TASK PROMPT:
Below are entries; count each line that holds the word "scrollbar" and report the number without any other words.

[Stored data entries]
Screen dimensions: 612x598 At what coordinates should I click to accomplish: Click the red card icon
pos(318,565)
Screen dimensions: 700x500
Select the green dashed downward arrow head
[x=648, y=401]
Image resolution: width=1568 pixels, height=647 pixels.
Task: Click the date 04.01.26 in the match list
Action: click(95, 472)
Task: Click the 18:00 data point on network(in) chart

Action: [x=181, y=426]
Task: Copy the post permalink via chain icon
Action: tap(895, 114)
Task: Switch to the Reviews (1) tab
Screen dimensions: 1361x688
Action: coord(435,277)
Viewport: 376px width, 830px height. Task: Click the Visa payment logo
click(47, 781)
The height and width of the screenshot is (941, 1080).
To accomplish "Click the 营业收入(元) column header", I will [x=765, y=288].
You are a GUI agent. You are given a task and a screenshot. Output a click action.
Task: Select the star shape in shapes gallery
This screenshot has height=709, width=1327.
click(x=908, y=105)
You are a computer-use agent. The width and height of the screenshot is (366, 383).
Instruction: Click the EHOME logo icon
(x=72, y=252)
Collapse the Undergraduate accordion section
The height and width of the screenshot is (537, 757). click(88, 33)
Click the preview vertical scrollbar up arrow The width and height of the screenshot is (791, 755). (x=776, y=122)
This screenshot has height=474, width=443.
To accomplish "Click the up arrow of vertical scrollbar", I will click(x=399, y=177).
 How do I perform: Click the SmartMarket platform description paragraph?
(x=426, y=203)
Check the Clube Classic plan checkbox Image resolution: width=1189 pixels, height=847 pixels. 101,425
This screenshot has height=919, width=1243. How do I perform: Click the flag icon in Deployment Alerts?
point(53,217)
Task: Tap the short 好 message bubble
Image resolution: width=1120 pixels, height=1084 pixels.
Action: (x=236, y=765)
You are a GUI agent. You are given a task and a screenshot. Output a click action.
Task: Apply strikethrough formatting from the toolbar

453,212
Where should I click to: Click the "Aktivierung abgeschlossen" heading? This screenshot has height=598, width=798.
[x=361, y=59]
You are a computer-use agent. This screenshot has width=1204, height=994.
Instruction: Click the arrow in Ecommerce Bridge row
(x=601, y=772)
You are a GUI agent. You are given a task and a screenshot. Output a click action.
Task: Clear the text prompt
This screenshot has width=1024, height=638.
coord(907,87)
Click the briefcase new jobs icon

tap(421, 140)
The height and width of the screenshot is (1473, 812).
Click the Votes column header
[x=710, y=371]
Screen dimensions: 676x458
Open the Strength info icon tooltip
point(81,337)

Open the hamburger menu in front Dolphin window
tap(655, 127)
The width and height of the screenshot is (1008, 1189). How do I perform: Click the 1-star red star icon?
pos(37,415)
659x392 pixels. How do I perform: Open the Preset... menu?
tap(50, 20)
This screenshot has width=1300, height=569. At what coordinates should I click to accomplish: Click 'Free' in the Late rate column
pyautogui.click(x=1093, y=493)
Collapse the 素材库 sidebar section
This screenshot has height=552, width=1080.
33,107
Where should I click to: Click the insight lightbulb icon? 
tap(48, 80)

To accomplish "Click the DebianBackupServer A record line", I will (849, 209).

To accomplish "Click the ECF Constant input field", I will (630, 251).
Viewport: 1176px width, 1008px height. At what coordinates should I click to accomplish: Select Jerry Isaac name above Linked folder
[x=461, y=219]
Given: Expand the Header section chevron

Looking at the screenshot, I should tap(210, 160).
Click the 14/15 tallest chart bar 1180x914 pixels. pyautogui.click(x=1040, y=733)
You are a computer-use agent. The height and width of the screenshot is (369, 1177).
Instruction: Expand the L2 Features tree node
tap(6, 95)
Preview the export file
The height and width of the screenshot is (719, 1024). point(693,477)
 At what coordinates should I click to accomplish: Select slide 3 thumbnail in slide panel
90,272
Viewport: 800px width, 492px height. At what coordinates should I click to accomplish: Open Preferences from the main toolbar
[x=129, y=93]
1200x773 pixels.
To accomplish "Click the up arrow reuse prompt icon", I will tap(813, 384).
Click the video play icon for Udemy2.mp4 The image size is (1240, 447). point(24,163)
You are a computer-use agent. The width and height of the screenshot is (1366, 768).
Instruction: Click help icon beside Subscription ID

EXPECTED ANSWER:
2